#### [WORK TO COMPLETE]
A. Answer these from the Defined Capacity note:
(i) Over what averaging period is the MSU cap under Defined Capacity measured?
(ii) Under VWLC, what will IBM not charge more than?
(iii) In the three-LPAR setup, how many MSU does the dummy third LPAR get?
B. Carry on the Defined Capacity note from its last sentence.

#### [GIVEN TEXT]
start
Look at 'Defined Capacity'.  This allows you to set a MSU cap at 4 hour
rolling average per LPAR.  The 4 hour average will allow you to exceed
the cap as long as the 4HrA does not exceed the cap.  This is good if
your workload has peak demand beyond 28 MSU but only for a short time
(LT 4 Hr).  I have heard/read somewhere (possibly what Eric refers to)
that due to rounding/reporting you could consistently achieve a little
more than the cap (say up to +1) with no ill effects.  If you are using
VWLC then IBM will not charge more than defined capacity even if it is
exceeded for some reason.

The only other way you could cap would to define and activate a third
LPAR (no OS needed) and hard cap all LPARs so your 2 'real' LPARs have
28 MSU and the 'dummy' third has 4 MSU.

Unfortunately I know of no way to 'share' a cap between 2+ LPARs (but
really really wish I could).
end
(Element and text location data)
start
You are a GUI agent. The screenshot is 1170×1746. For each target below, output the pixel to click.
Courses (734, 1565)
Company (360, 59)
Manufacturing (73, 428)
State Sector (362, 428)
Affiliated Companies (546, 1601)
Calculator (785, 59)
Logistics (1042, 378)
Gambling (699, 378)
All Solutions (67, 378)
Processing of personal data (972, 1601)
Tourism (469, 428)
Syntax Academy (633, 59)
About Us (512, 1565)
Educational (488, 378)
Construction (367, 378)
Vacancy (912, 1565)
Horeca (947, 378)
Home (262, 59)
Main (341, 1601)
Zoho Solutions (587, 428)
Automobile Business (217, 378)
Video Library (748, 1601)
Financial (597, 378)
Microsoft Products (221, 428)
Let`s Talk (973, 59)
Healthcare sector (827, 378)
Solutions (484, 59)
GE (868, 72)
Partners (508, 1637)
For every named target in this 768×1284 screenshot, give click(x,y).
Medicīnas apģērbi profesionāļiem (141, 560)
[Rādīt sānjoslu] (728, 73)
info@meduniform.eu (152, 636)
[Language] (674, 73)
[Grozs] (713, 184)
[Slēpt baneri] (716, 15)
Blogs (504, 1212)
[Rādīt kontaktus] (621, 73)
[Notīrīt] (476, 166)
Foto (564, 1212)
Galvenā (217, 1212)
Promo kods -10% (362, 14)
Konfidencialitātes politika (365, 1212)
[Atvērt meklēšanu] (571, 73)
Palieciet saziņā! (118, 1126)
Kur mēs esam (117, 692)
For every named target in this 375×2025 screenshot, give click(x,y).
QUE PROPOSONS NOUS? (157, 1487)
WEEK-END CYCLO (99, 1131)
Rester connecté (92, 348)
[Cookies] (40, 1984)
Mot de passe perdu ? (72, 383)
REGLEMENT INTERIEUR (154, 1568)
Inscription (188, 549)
end
#### [TASK RESPONSES]
A.
(i) A 4 hour rolling average per LPAR.
(ii) Defined capacity, even if it is exceeded for some reason.
(iii) 4 MSU.

B.
Ken Porowski
AVP Systems Software
CIT Group
E: [EMAIL PROTECTED]

-----Original Message-----
Eric N. Bielefeld

Jon,

Why do you want to cap it at 28 MSU?  I can't give you an answer to your
question, but I remember a presentation givin by Rick Ralston, who used
to belong to the Midwest Computer Measurement Group (MCMG).  There was
some form of Lpar capping that you could put in, and it gave you several
MSUs for free.  I probably threw away the presentation, so I can't give
you the exact details.  You might be able to pay for 28 MSUs, but when
demand is there, you can use the whole 32 MSUs.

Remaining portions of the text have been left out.